Exploit kit authors are nothing if not opportunistic, and they know a prime opportunity when they see one. Adobe Flash bugs fit that description nicely, and the people behind the Angler exploit kit already are exploiting one of the Flash bugs patched last week in the kit’s arsenal.
This is a common tactic for exploit kit authors, who are in the business of getting the most useful exploits available at the moment into their kits. Angler is just one of the many such exploit kits available to attackers, but the creators of this one seem to be especially quick about adding exploits for new vulnerabilities to the kit. In October, a week after Adobe released its monthly patch update, researchers saw Angler exploiting an integer overflow in Flash that had just been patched.
“This is really, really fast,” Kafeine, a French security researcher who identified the attack at the time, said. “The best I remember was maybe three weeks in February 2014.”

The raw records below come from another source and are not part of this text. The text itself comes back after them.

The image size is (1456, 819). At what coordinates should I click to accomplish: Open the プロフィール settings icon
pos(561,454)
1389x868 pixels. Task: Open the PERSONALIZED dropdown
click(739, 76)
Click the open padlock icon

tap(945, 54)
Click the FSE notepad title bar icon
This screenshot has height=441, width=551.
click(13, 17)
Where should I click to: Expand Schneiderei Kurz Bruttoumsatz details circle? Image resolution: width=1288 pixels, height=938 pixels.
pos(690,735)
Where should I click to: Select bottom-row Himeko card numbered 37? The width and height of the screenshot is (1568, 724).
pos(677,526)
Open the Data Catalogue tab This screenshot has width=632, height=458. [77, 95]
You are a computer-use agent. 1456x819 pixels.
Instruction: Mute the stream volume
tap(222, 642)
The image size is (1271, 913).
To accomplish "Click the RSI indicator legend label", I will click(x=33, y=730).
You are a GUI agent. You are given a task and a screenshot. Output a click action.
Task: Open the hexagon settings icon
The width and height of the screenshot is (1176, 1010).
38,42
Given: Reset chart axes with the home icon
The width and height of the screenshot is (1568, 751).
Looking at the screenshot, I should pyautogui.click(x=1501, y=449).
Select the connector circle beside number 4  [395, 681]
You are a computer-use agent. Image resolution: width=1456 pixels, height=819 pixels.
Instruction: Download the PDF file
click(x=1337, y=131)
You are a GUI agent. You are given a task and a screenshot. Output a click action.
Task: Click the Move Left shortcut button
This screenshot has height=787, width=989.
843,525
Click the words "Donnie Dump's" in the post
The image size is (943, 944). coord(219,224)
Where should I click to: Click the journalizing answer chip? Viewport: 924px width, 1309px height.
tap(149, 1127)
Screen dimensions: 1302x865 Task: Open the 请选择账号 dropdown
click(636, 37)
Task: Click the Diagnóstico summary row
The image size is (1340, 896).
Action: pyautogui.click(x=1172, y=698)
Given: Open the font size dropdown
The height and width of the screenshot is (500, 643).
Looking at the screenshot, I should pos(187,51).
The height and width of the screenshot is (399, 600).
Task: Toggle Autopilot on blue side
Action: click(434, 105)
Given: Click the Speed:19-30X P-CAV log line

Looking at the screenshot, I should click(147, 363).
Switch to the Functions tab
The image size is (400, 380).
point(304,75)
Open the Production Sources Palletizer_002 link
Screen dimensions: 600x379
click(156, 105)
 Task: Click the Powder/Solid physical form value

Now, Kafeine said he already has seen Angler exploiting a Flash vulnerability that was patched Nov. 11 in Adobe’s November update release. This vulnerability is CVE-2014-8440, a memory corruption flaw in Flash that can allow an attacker to take control of a target system. The bug exists in Flash on multiple platforms, including Windows, OS X and Linux, and Kafeine said it is getting its share of attention from attackers.
“The vulnerability is being exploited in blind mass attack. No doubt about it : the team behind Angler is really good at what it does,” he said in a blog post.
Flash is one of the key applications that attackers of all stripes target. Exploit kit creators especially love Flash vulnerabilities, thanks to the application’s huge install base. The target volume for attackers is potentially massive, especially for users who don’t update immediately. The patch has only been available for a week, so anyone who hasn’t had time to install it is a prime target for Angler’s creators.
Kafeine said via email that the new Flash CVE-2014-8440 exploit doesn’t seem to be in all of the Angler threads yet, but is in one that is mainly focused on spreading ad fraud malware.